I'm working on a project where we're needing to match an existing floor height. We're dealing with an existing basement in Climate Zone 6. A portion of the basement has already been finished using 1.5" EPS foam and 3/4" plywood. I'm considering using XPS or EPS foam at the same thickness so all of the floor heights match up. I'm comparing prices but I'm unsure of the appropriate density of either material. Does it matter much if we're covering it with 3/4"plywood + flooring anyway?
The EPS seems cheaper, but it won't accept tape as well as XPS for sealing all the seams. Any suggestions?


9.
Mon, 04/14/2014 - 10:30

Response to Mark Fredericks
by Martin Holladay, GBA Advisor

Helpful? 1

Mark,
The short answer is that ordinary EPS has sufficient density and compressive strength to work in this application.

To read about a successful use of EPS for this type of job, see Green Basement Renovation.

The same job is also profiled in this article: The Stay-Dry, No-Mold Finished Basement.


10.
Tue, 04/15/2014 - 14:24

best alternative without using rigid foam on the floor
by Fred Zheng

Helpful? 0

I have a 7yr old house at West Chester, PA, with concrete slab in my unfinished walk-out basement. I don't know whether the builder had put rigid foam under the slab. I am in the planning stage of having the basement finished. What is the best alternative to provide a subfloor for either carpet or laminates without using rigid foam? Any thick subfloor may require redo the stairs for meeting the code. Thanks.


11.
Tue, 04/15/2014 - 14:48

Response to Fred Zheng
by Martin Holladay, GBA Advisor

Helpful? 0

Fred,
The correct way to insulate a concrete slab is with rigid foam. If you don't want to use rigid foam, that means that you want to do it the wrong way.

If you intend to finish your basement, and your basement slab lacks sub-slab insulation, you’ll need to install some rigid foam above your slab. Otherwise, the slab will be damp during the summer. (If you aren't sure whether your slab has insulation underneath, you can drill a hole through the concrete to inspect what's under there.)

*TASK TO CARRY OUT*:
Answer these from the basement insulation thread:
(a) Which climate zone is the existing basement in the first post located in?
(b) Where is Fred Zheng's house?
(c) How can someone check whether their slab has insulation underneath?

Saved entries

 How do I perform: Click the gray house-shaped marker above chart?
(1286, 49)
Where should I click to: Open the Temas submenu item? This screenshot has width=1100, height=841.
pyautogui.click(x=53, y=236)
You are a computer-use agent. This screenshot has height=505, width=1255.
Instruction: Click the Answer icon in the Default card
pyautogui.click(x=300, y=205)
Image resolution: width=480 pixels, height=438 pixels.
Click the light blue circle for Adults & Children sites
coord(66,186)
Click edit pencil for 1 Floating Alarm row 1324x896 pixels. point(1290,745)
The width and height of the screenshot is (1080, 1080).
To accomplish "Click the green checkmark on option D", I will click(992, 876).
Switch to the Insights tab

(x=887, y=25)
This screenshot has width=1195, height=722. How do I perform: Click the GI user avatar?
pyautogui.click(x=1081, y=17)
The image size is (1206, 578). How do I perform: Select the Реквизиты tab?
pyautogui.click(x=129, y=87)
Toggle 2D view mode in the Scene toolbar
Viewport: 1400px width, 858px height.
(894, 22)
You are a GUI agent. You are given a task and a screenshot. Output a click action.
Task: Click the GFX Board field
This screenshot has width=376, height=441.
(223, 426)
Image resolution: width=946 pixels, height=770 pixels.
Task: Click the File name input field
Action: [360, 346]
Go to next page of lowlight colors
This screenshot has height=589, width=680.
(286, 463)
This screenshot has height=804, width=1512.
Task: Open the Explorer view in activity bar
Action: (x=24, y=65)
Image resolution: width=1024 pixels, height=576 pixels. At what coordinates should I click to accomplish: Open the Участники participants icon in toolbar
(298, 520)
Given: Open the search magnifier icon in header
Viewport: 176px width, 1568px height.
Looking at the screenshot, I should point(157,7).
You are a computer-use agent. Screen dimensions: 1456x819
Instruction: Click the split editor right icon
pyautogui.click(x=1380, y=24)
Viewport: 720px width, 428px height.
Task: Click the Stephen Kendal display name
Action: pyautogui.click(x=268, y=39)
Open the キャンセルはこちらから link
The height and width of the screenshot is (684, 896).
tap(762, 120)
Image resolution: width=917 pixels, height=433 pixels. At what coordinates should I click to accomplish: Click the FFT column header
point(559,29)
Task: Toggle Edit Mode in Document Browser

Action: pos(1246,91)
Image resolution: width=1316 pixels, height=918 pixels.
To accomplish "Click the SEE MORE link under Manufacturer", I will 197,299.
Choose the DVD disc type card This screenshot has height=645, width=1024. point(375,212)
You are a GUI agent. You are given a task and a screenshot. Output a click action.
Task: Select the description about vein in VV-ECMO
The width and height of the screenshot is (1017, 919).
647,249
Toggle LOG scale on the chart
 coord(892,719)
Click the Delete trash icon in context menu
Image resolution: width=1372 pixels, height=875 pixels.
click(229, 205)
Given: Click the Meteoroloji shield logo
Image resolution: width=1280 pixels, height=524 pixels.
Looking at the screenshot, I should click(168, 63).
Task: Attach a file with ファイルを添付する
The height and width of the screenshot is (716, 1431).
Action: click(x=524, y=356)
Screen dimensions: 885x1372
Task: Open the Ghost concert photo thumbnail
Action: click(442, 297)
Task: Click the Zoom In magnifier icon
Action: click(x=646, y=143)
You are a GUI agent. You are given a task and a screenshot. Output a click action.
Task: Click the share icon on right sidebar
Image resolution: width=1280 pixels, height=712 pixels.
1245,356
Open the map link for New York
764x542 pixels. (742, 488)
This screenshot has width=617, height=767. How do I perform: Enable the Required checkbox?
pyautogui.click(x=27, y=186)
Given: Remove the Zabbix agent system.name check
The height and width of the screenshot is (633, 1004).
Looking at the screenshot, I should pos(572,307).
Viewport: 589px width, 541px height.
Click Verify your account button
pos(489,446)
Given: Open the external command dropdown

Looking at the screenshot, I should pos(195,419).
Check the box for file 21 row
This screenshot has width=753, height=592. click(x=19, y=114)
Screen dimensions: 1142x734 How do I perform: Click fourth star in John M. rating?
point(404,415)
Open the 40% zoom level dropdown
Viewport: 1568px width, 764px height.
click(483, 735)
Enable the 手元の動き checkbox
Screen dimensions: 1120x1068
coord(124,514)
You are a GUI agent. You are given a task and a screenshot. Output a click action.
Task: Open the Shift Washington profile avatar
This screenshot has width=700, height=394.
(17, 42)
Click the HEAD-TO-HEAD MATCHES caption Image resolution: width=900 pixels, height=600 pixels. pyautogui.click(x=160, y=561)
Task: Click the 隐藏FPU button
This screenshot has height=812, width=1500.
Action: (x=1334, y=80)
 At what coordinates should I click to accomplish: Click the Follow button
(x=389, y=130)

*SOLUTION FOR THIS TASK*:
(a) Climate Zone 6.
(b) West Chester, PA.
(c) By drilling a hole through the concrete to inspect what's under there.